Giving a breakdown of the revenue accrued in April, the permanent secretary said mineral revenue increased by N50.7 billion, which is from N360.51 billion in March to N411.2 billion in April. He added that non-mineral revenue also increased by N81.25 billion, from N120 billion in March to N201.3 billion in April.

He noted that Value Added Tax (VAT) collected increased from N80.35 billion in March to N83.4 billion in April. He indicated that “gross statutory revenue of N613 billion received for the month was higher than the N480.59 billion received in previous month by N132.45 billion.

“Crude oil sales volume increased by 64 per cent, compared with 7.72 million barrels from the previous month, resulting in increased revenue from the Federation Crude Oil Export Sales by 226.90 million dollars. “Also, average crude oil price increased from 65.7 dollars to 66.78 dollars per barrel.

“Performance for the month in review would have been better but for a few production shut-ins and shut-downs at various terminals for repairs and maintenance.” Isa-Dutse said looking at the significant increase in revenues, the federal, states and local governments decided to save some of the month’s revenue for rainy day. To this end, the permanent secretary said, N24.5 billion would be converted and added into the dollars denominated Excess Crude Account.

He added that “based on increased revenue for the month and after due consultation, it has been decided that we will take out N24.5 billion and credit it into the Excess Crude Account. “This brings the Excess Crude Oil Account balance to 1.11 billion dollars and the Excess Petroleum Profit Tax Account is 0.133 billion dollars,” he said. In summary, Isa-Dutse said, N276.53 billion was allocated to Federal Government, N140.2 billion to states and N108.1 billion was allocated to local governments. On the issue of reconciliation of accounts with Nigerian National Petroleum Corporation (NNPC), Isa-Dutse said it was ongoing.

He explained that reconciliation of monies collected by revenue generating agencies was also ongoing. Meanwhile, the Chairman, Finance Commissioner’s Forum, Mr Mahmud Yunusa, said states were planning to contest the current revenue sharing formula. He said it was not fair that Federal Government should take the lion share of the revenue “when states and local governments were closer to the people. “We are clamouring for review of the revenue sharing formula because most people reside in states and local governments.

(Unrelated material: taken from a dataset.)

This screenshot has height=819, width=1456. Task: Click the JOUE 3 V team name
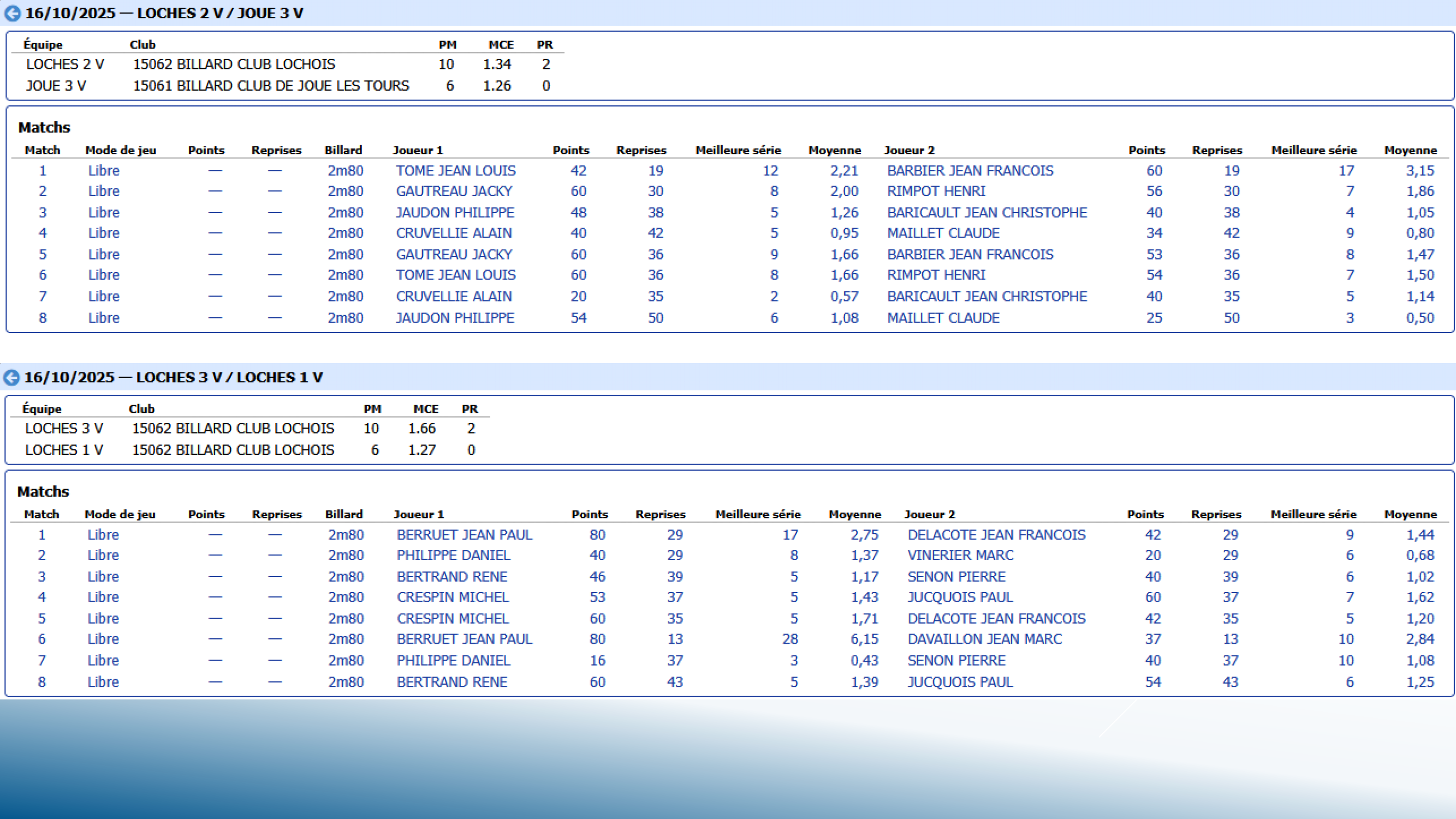(x=56, y=86)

“The Federal Government only controls Abuja but where the real Nigerians reside are states and local governments.

“So, we believe they should have more revenues so that they can work better, so that the people will feel the impact and presence of government.

” Yunusa said states would soon make their demand formal so that the Revenue Mobilisation Allocation and Fiscal Commission (RMAFC) would begin the process of reviewing the current revenue sharing formula. Currently, the country is operating on a revenue allocation formula of; Federal Government — 52.68 per cent, State Governments — 26.72 per cent and Local Governments — 20.60 per cent.

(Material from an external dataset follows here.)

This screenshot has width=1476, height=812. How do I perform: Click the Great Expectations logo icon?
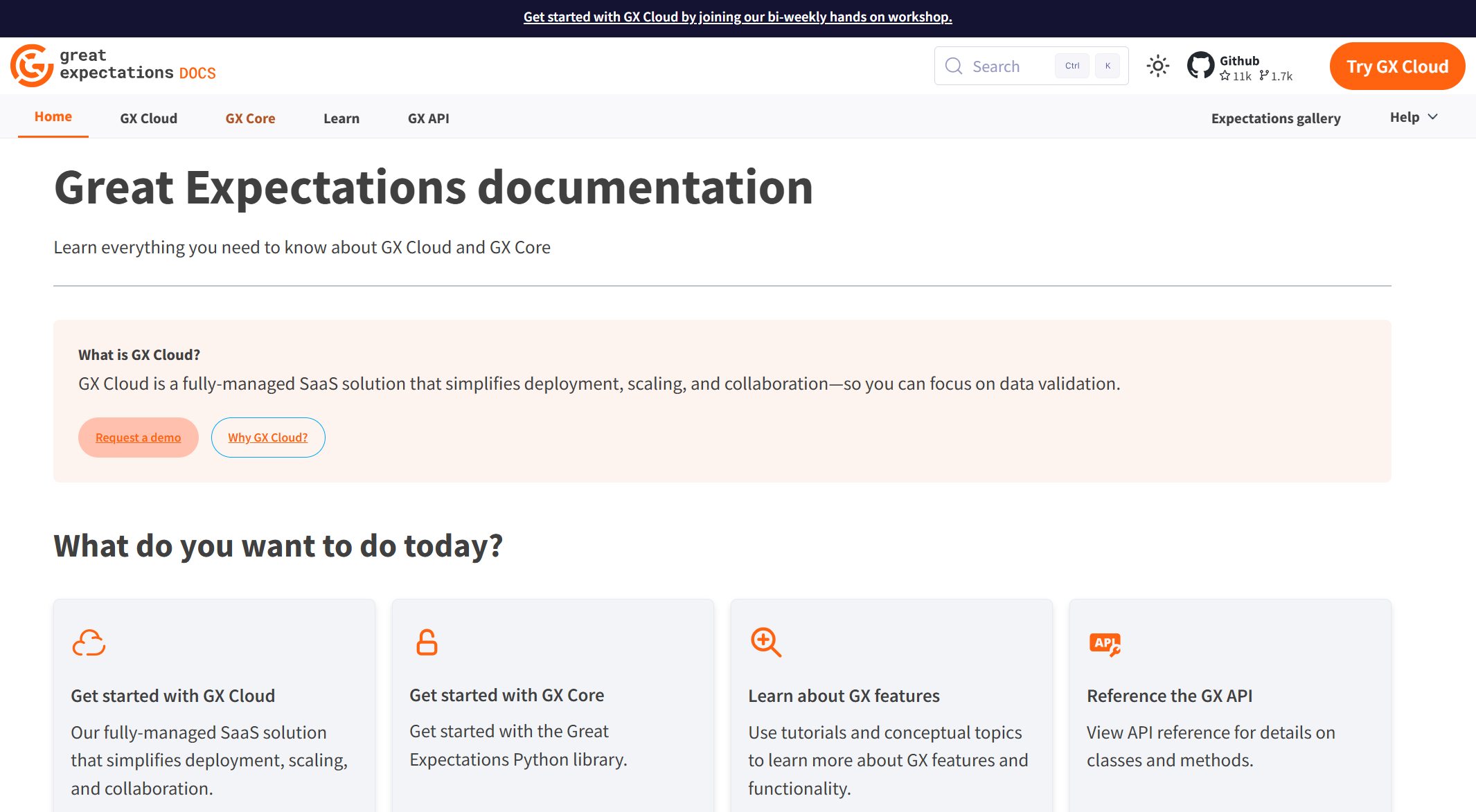tap(31, 66)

Also, 13 per cent of the oil and gas federally collected revenue is given to oil producing states and communities as derivation revenue to compensate for ecological risks of oil production. This formula was designed during the President Olusegun Obasanjo Administration.

However in 2015, the RMAFC saw the need to review the formula for balanced development of the country, hence it embarked on nationwide sensitisation tour to the 36 states of the federation to campaign for review.

The result was later submitted to former President Goodluck Jonathan, though it was never made public.